The wall on the castle side has a window on the rock face illuminating descending tunnels to a newly discovered large underground city from Roman times.
Together with the similarly placed Yeşilırmak (river) valley further east, it forms a natural east-west pathway used since the antiquity as a trade route, possibly as part of the silk road.
The older history of Boyabat may have started from Bronze Age, and it may have been ruled by Kaskians, Hittites, Paphlagonians, Persians, Lydians, Pontus kingdom, and Romans.
Since it has been captured a few decades after the Battle of Manzikert (1071) by Gazi Gümüshtigin, the second leader of the Danishmends - a wassal of the Seljuq Sultanate of Rum - the area has been under the rule of several Turkish states (Danishmends, Seljuq Turks, Pervaneoğulları, Jandarids, Ottoman Empire, Turkish Republic) and has been spared from military conflicts and battles on its territory during the last 500 years.

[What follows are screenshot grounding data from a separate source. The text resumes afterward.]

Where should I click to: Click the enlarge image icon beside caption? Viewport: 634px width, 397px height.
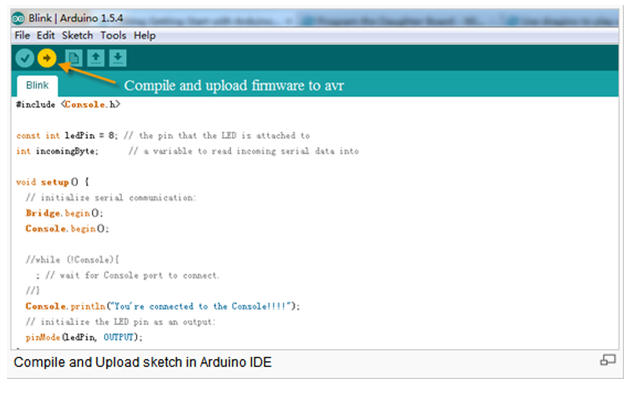[608, 359]
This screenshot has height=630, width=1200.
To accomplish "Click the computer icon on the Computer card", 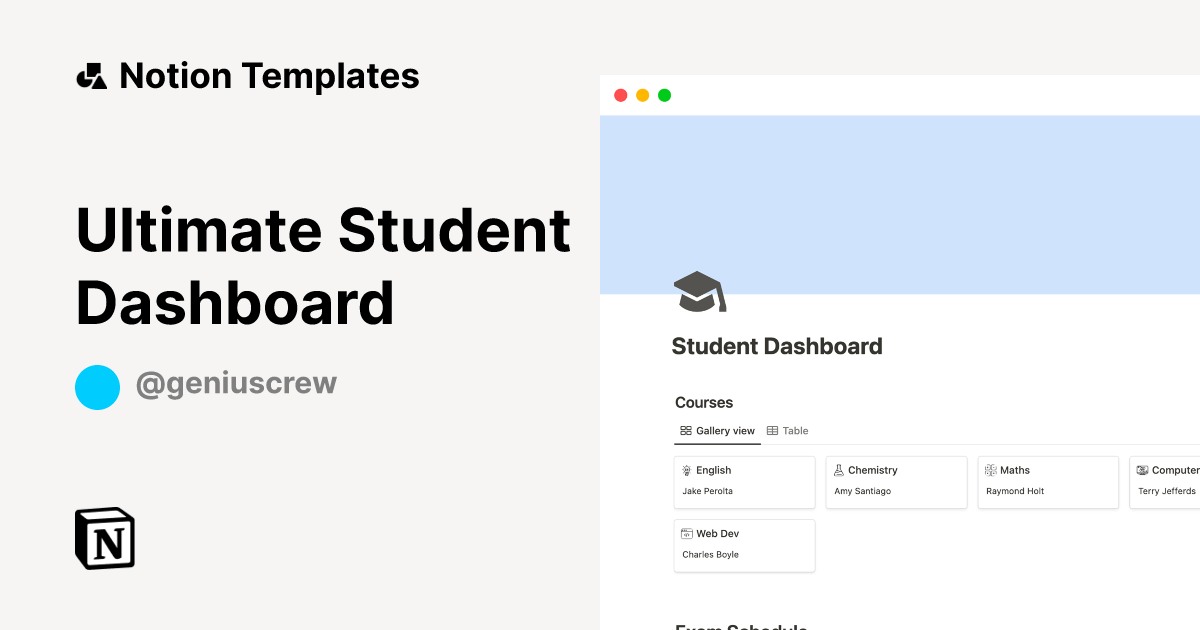I will point(1142,469).
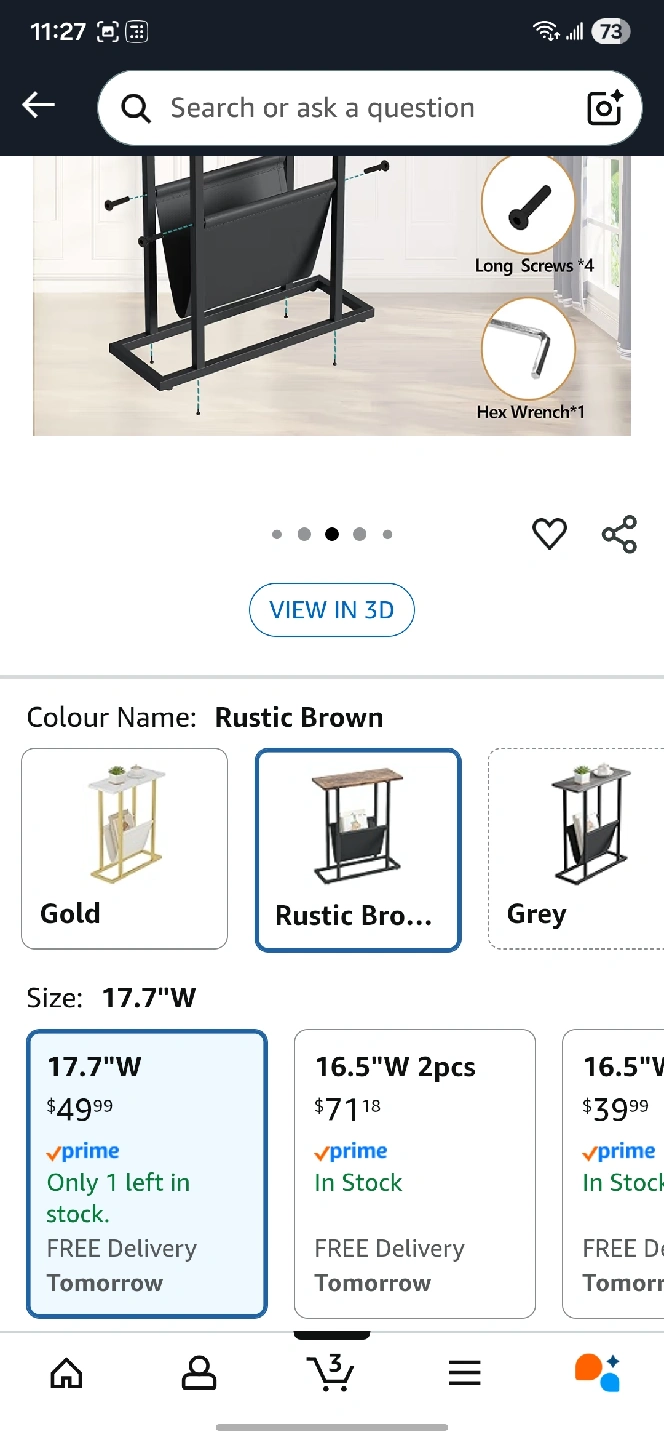The width and height of the screenshot is (664, 1440).
Task: Tap the back arrow icon
Action: pyautogui.click(x=39, y=106)
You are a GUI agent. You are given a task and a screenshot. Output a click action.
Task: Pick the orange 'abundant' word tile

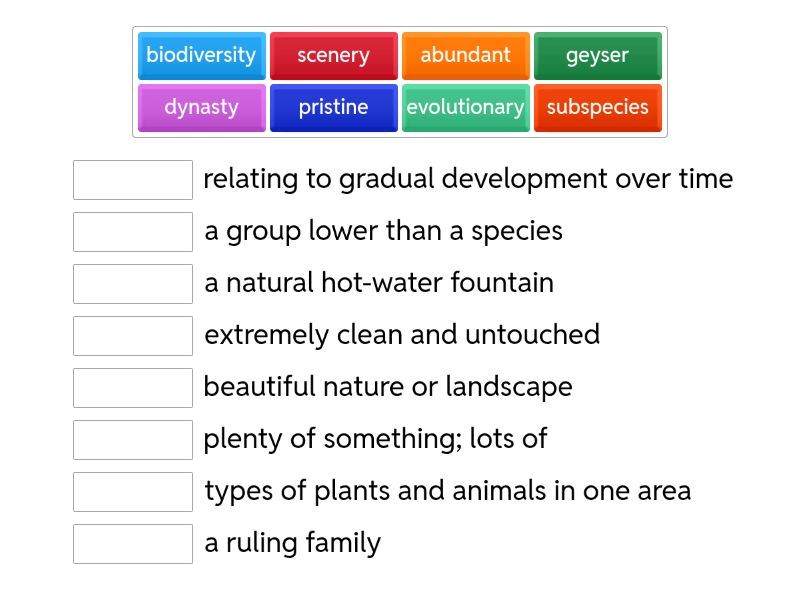pyautogui.click(x=465, y=56)
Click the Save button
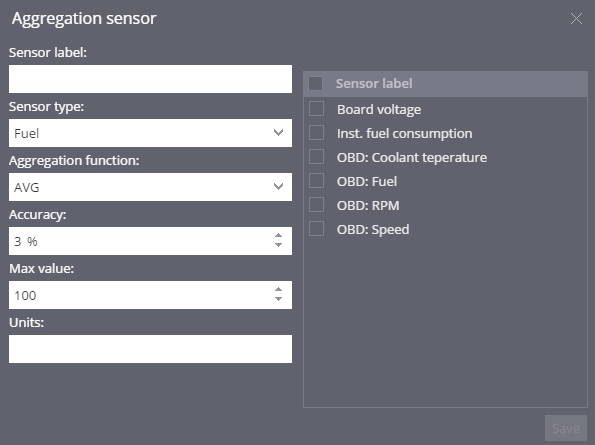 tap(566, 428)
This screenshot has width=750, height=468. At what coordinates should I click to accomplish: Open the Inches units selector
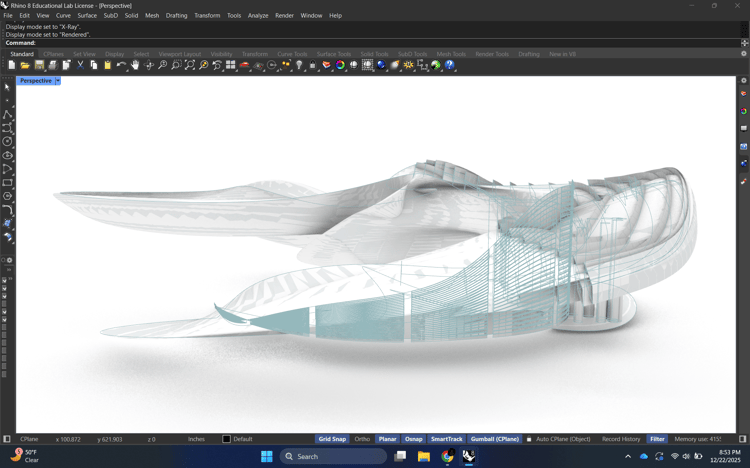click(x=196, y=439)
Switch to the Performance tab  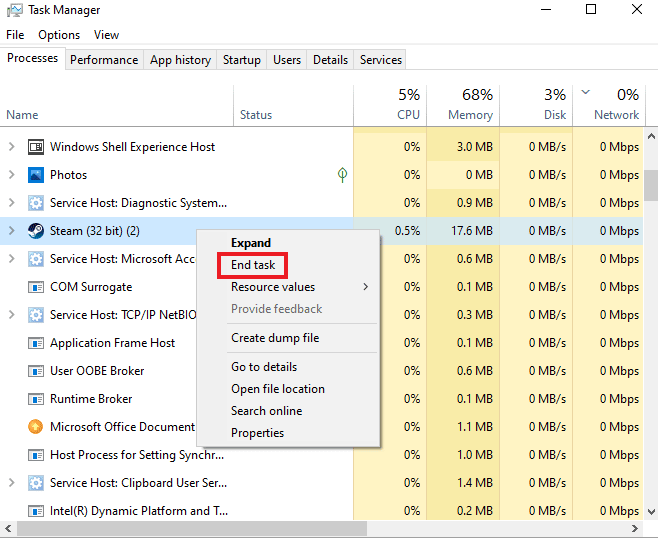pyautogui.click(x=104, y=60)
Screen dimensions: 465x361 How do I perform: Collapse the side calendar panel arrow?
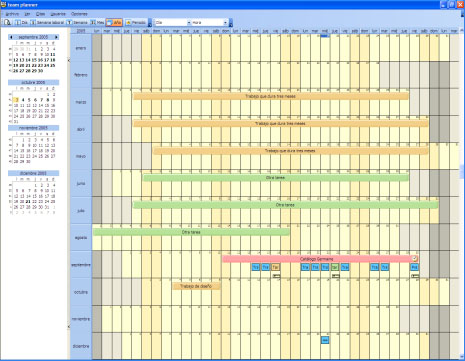[x=69, y=60]
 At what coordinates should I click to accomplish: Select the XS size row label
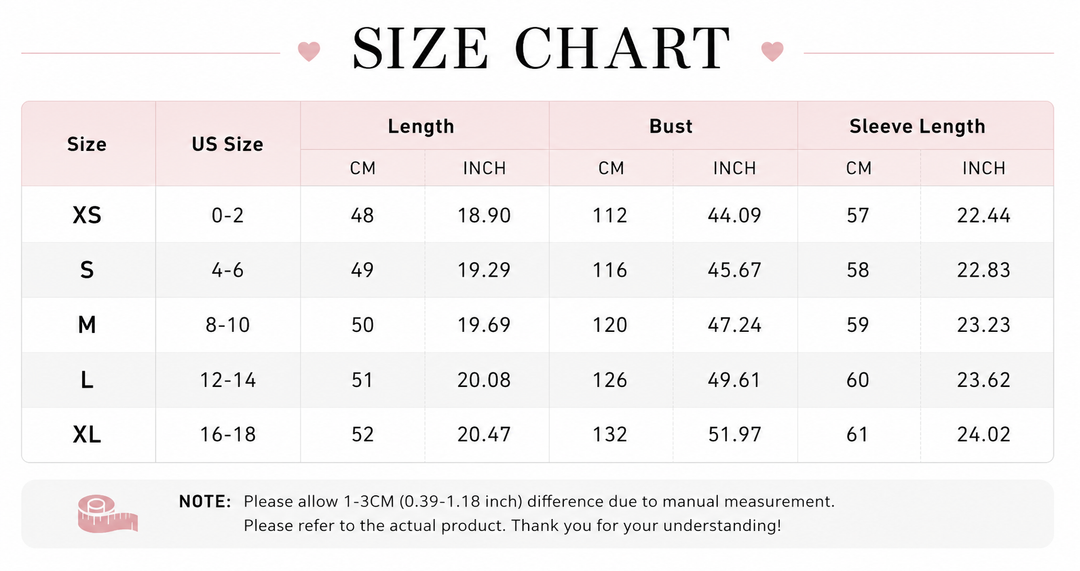[87, 215]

The town boasts some local industry, notably brick, tiles, and ceramic production, unhusking and polishing of rice, and tanning.
Mondays a weekly bazaar is held in Boyabat center and the town overflows with farmers and merchants of the area.
A larger several days long yearly event "Panayır" (fair) is held in autumn (starting the second Wednesday of October) just outside town center.
Village weddings and the Panayır (fair) also include a wrestling championship performed to the tune of davul and zurna, playing non-stop epic "Köroğlu" melodies (typically in five eight rhythm) in the background.